_SET EXERCISE_
Rewrite all the items below with every "Screen dimensions" changed to "Display size", leaving everything else unchanged.

* start DATA IN THIS EXERCISE *

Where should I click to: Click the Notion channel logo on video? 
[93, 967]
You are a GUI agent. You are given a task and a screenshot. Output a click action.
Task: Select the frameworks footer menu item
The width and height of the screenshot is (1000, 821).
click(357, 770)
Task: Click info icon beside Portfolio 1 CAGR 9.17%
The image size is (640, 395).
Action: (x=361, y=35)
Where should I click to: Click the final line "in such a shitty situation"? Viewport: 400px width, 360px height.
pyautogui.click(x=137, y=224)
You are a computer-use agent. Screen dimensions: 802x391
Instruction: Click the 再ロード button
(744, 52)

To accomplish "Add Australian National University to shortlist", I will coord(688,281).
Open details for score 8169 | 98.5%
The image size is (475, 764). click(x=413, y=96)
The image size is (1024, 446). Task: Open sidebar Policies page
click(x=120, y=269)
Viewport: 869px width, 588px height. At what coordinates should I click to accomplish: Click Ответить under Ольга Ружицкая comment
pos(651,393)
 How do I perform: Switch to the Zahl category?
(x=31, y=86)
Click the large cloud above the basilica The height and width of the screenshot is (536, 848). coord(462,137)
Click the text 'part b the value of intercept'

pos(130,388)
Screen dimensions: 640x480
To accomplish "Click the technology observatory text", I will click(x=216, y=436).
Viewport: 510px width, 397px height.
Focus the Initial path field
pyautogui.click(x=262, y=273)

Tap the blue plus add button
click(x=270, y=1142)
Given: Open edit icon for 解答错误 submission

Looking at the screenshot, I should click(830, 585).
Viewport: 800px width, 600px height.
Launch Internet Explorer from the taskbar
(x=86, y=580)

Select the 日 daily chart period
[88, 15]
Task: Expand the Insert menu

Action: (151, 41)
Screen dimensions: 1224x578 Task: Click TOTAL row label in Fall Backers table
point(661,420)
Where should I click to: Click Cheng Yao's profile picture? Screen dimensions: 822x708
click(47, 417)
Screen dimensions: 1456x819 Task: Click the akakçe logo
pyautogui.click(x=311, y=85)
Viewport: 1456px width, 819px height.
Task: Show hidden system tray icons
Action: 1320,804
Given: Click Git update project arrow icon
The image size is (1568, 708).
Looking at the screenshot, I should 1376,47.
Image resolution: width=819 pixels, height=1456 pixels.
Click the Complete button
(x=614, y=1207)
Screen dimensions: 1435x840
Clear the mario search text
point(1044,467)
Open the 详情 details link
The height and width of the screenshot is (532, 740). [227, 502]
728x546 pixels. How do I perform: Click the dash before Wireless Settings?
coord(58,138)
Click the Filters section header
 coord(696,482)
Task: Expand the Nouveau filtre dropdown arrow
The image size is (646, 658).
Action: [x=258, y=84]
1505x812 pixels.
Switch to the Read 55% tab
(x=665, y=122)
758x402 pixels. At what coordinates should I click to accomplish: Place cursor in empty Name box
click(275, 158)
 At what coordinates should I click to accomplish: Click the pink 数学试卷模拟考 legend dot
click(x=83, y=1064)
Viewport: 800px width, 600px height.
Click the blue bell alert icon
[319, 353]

* end DATA IN THIS EXERCISE *

_ANSWER TO THIS PROBLEM_
Where should I click to: Click the Notion channel logo on video? 
[93, 967]
You are a GUI agent. You are given a task and a screenshot. Output a click action.
Task: Select the frameworks footer menu item
The width and height of the screenshot is (1000, 821).
click(357, 770)
Task: Click info icon beside Portfolio 1 CAGR 9.17%
The image size is (640, 395).
Action: (x=361, y=35)
Where should I click to: Click the final line "in such a shitty situation"? Viewport: 400px width, 360px height.
pyautogui.click(x=137, y=224)
You are a computer-use agent. Display size: 802x391
Instruction: Click the 再ロード button
(744, 52)

To accomplish "Add Australian National University to shortlist", I will coord(688,281).
Open details for score 8169 | 98.5%
The image size is (475, 764). click(x=413, y=96)
The image size is (1024, 446). Task: Open sidebar Policies page
click(x=120, y=269)
Viewport: 869px width, 588px height. At what coordinates should I click to accomplish: Click Ответить under Ольга Ружицкая comment
pos(651,393)
 How do I perform: Switch to the Zahl category?
(x=31, y=86)
Click the large cloud above the basilica The height and width of the screenshot is (536, 848). coord(462,137)
Click the text 'part b the value of intercept'

pos(130,388)
Display size: 640x480
To accomplish "Click the technology observatory text", I will click(x=216, y=436).
Viewport: 510px width, 397px height.
Focus the Initial path field
pyautogui.click(x=262, y=273)

Tap the blue plus add button
click(x=270, y=1142)
Given: Open edit icon for 解答错误 submission

Looking at the screenshot, I should click(830, 585).
Viewport: 800px width, 600px height.
Launch Internet Explorer from the taskbar
(x=86, y=580)

Select the 日 daily chart period
[88, 15]
Task: Expand the Insert menu

Action: (151, 41)
Display size: 1224x578 Task: Click TOTAL row label in Fall Backers table
point(661,420)
Where should I click to: Click Cheng Yao's profile picture? Display size: 822x708
click(47, 417)
Display size: 1456x819 Task: Click the akakçe logo
pyautogui.click(x=311, y=85)
Viewport: 1456px width, 819px height.
Task: Show hidden system tray icons
Action: 1320,804
Given: Click Git update project arrow icon
The image size is (1568, 708).
Looking at the screenshot, I should 1376,47.
Image resolution: width=819 pixels, height=1456 pixels.
Click the Complete button
(x=614, y=1207)
Display size: 1435x840
Clear the mario search text
point(1044,467)
Open the 详情 details link
The height and width of the screenshot is (532, 740). [227, 502]
728x546 pixels. How do I perform: Click the dash before Wireless Settings?
coord(58,138)
Click the Filters section header
 coord(696,482)
Task: Expand the Nouveau filtre dropdown arrow
The image size is (646, 658).
Action: [x=258, y=84]
1505x812 pixels.
Switch to the Read 55% tab
(x=665, y=122)
758x402 pixels. At what coordinates should I click to accomplish: Place cursor in empty Name box
click(275, 158)
 At what coordinates should I click to accomplish: Click the pink 数学试卷模拟考 legend dot
click(x=83, y=1064)
Viewport: 800px width, 600px height.
Click the blue bell alert icon
[319, 353]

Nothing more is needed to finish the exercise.